La semaine de la mode à Paris est une occasion de vérifier le statut des créateurs indépendants, comme Christelle Kocher chez Koché, Emeric Tchatchoua chez 3.Paradis et Jun Takahashi chez Undercover. Même si le seul grand défilé de ces dernières 24 heures était celui de Nicolas Di Felice pour Courrèges, propriété d'une branche de l'empire du luxe de la famille Pinault.

Courrèges: en avant vers le futur




Un mannequin marchant pied nu pour le défilé printemps-été 23 look by Courrèges - Courrèges


La pluie, puis le sable, sont tombés en abondance chez Courrèges mercredi lors d'un subtil changement de braquet et d'un subtil show de Nicolas Di Felice pour la maison.

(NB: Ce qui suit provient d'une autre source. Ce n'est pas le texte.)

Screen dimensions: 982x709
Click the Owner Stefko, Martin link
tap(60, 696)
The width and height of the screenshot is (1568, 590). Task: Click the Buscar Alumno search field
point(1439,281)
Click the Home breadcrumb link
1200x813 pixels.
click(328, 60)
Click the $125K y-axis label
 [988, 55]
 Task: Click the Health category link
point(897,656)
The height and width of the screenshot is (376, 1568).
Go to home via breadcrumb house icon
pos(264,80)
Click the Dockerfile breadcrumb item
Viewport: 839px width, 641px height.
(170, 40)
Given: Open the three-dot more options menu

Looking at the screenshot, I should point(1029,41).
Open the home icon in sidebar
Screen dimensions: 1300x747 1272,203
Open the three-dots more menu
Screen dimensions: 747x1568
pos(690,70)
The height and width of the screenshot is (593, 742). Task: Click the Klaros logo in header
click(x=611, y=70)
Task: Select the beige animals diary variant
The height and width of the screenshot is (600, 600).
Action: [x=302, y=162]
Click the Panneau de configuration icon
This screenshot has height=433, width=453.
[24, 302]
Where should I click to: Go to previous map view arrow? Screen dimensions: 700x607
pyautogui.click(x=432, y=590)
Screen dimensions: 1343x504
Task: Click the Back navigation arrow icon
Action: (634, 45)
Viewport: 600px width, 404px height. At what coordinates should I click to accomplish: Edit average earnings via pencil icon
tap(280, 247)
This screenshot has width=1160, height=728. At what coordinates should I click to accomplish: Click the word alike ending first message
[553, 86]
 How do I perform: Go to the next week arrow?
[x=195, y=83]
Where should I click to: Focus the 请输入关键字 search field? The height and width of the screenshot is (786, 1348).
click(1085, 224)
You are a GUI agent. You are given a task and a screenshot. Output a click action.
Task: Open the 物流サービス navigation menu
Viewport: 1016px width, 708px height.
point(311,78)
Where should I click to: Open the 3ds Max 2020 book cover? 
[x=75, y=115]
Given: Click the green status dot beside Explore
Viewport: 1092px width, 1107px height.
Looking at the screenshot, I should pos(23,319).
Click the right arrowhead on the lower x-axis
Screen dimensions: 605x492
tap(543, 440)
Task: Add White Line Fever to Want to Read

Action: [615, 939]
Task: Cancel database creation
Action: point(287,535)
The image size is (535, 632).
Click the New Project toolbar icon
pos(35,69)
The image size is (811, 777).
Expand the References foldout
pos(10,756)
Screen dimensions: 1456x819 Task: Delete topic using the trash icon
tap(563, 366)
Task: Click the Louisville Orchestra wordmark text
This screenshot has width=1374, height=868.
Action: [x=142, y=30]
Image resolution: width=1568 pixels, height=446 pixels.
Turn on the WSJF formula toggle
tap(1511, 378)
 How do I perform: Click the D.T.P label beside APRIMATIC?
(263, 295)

S'éloignant des codes familiers de la maison, à savoir le logo AC, le faux cuir synthétique, le vinyle et le futurisme rétro, Nicolas Di Felice a débuté son show avec des chemises d'homme oversize entièrement blanches coupées en robes, des robes cocktails à peine visibles et des gilets sur des jeans évasés.

Tenu à l'intérieur d'une structure entièrement blanche du nord de Paris, l'ensemble de la cabine a marché autour d'un cercle central de sable de 10 mètres de diamètre. Beaucoup de mannequins étaient pieds nus, ou même portaient leurs sacs à bandoulière ou leurs chaussures à la main.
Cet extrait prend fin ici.